6. Learning how different companies operate.  Actors are excellent observers, so I try to take the opportunity to learn as much as I can.  It never hurts to actually know what the company you’re working for really does just in case you actually want to work there someday if you get tired of waiting in lines for auditions at 6 am everyday.  Also, I’m just nosy.  That’s why I stare at people on the subway too.

7. Meeting lots of new people.  Goodbye EHarmony and Match.com!

…Just kidding.

(Only partially.)

8. Meeting lots of new people.  Temp-ing provides all the perks (making lots of fast connections) of a New York City swanky party minus all the actual perks (booze) of a New York City swanky party.  You never know who might be able to advance your career or just want to add you to their Facebook friends list so they can stalk all your photos and then awkwardly comment on them all.
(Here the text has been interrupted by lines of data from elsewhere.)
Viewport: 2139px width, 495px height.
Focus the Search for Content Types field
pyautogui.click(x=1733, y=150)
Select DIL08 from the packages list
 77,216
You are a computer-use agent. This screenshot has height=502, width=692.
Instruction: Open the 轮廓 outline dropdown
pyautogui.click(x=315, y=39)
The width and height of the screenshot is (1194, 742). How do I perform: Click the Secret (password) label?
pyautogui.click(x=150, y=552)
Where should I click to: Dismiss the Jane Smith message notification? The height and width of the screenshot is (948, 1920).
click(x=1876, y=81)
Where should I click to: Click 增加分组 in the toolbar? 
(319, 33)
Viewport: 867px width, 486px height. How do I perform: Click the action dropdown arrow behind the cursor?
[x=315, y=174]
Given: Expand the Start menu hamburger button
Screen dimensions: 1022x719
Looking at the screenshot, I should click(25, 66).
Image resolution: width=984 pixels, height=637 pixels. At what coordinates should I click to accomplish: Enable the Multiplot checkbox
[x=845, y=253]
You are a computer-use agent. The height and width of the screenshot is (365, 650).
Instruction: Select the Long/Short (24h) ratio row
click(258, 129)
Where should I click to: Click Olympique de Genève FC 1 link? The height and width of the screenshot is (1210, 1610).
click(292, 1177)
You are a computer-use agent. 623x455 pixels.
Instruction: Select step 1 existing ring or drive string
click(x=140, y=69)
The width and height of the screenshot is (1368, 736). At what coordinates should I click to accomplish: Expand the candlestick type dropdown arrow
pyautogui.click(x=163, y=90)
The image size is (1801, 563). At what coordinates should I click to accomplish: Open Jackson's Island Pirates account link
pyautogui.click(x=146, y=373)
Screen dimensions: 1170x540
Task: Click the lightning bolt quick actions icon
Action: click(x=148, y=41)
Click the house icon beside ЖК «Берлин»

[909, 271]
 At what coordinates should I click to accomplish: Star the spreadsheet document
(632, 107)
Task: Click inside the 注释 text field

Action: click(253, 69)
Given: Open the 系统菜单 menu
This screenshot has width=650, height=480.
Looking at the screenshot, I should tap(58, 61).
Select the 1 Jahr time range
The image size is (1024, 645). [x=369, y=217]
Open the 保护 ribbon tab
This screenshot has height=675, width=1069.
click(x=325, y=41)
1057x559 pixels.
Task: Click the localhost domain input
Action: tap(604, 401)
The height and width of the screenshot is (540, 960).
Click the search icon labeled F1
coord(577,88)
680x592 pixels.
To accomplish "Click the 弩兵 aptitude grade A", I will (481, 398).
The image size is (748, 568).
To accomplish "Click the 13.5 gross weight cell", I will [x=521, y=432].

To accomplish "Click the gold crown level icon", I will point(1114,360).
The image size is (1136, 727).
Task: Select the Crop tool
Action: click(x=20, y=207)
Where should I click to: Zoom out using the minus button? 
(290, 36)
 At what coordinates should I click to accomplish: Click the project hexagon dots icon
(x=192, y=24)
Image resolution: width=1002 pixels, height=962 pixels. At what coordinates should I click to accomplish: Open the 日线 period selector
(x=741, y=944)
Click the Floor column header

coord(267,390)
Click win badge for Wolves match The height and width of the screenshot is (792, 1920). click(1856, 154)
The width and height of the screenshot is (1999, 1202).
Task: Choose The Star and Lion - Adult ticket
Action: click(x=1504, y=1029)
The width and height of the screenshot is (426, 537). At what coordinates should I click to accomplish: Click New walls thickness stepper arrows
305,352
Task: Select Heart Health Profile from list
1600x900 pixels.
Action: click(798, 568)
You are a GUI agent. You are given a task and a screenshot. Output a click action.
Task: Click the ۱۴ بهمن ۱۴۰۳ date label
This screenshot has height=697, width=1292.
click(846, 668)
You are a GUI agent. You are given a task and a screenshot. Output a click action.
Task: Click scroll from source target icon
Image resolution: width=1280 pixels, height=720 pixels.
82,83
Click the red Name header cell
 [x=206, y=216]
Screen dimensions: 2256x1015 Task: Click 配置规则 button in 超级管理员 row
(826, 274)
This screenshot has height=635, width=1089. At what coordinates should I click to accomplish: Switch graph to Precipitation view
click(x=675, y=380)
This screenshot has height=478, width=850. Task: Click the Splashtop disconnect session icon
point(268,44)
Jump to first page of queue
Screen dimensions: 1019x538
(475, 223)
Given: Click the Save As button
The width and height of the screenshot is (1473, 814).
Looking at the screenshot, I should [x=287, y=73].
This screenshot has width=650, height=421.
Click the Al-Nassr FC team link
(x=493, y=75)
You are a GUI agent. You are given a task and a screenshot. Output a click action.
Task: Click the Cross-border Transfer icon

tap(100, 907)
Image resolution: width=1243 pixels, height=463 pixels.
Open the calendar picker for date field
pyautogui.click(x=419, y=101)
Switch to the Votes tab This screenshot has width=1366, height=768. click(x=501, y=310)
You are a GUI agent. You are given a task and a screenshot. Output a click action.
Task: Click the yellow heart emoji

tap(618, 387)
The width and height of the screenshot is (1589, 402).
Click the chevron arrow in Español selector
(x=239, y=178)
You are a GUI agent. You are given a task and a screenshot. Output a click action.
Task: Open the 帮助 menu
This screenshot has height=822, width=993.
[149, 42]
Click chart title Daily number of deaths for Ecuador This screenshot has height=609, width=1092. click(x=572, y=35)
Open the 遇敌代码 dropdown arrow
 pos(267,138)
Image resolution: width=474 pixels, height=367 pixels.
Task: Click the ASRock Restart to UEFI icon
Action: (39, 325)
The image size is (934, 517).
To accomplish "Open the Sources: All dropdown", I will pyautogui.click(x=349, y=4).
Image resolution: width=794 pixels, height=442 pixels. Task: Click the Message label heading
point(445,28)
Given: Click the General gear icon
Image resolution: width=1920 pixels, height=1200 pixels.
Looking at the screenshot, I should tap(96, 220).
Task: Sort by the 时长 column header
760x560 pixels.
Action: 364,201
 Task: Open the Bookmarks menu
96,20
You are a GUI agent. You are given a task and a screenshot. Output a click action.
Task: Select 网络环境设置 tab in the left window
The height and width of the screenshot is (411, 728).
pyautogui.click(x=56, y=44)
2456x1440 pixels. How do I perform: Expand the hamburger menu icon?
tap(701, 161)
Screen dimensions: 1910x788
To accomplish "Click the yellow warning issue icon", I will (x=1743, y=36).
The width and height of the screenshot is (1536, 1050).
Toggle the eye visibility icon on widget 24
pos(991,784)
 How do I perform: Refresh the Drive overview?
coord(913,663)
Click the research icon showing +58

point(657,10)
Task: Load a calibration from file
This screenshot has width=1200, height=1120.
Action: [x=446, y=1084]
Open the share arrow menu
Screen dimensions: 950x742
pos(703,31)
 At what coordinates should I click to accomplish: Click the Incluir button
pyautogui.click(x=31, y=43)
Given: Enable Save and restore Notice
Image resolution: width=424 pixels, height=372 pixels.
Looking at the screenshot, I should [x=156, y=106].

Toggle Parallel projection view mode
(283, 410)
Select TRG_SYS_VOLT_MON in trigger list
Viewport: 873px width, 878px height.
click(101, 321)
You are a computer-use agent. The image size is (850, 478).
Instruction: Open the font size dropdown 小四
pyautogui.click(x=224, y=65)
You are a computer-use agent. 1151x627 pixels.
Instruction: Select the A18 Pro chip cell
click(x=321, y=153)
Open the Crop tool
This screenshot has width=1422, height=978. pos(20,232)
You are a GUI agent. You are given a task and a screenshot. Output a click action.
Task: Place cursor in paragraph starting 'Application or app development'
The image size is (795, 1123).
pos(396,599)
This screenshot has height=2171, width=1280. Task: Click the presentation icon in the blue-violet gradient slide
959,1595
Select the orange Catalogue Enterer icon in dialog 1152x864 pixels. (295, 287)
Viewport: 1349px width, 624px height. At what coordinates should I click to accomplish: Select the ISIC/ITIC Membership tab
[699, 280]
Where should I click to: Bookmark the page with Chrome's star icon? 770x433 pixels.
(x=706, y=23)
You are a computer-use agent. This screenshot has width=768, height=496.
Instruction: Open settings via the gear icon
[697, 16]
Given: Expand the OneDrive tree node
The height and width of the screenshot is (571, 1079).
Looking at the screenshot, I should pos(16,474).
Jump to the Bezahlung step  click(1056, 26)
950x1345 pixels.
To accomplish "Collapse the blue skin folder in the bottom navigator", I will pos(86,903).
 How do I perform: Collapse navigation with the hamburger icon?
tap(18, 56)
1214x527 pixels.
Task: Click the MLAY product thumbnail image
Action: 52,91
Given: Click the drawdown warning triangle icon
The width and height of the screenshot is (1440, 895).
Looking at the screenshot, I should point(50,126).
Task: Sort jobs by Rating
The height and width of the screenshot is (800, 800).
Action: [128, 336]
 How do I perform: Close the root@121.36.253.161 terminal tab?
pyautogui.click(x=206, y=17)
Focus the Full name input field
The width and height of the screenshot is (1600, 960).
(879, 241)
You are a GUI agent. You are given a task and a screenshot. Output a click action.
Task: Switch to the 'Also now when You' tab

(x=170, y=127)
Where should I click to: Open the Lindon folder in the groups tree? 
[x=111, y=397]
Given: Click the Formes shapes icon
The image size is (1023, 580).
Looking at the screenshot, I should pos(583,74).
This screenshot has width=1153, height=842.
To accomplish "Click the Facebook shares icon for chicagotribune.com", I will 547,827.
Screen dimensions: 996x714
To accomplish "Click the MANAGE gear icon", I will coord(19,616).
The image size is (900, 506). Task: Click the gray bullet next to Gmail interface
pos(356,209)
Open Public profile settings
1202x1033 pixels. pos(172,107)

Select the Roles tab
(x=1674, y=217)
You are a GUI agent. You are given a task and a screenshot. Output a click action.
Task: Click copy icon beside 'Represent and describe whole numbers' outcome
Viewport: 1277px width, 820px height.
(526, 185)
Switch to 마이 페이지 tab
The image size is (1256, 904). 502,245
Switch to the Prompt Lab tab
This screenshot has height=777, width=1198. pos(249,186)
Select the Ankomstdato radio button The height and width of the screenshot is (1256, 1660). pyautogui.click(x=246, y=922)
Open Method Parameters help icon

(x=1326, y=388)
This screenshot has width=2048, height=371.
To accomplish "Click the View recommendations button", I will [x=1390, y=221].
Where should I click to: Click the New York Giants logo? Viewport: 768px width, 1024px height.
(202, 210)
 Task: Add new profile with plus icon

9. Paychecks.  Sure, it’s not like you’re rolling in the Benjamins (like apparently a lot of rappers do…or at least, that’s my impression based on their lyrics and music videos), but at least it’s a decent paycheck to help pay the rent and the highway-but-actually-train robbery known as Unlimited Ride Metro Cards from the MTA.  As any actor will tell you, any paycheck is a welcome paycheck (a fact which Nicolas Cage’s more-recent film credits currently reflect.).

10. Different bosses/supervisors.  I’ve had my share of strict and not-so-strict bosses (luckily, most of them have been the latter).  If you can’t stand your boss because she’s an ice-maven a la Miranda Priestly in Devil Wears Prada or he’s a “that’s what she said”-ing doofus a la Michael Scott of Dunder Mifflin, thankfully your job will be a quickie rather than working under them for forever.  That’s what she said.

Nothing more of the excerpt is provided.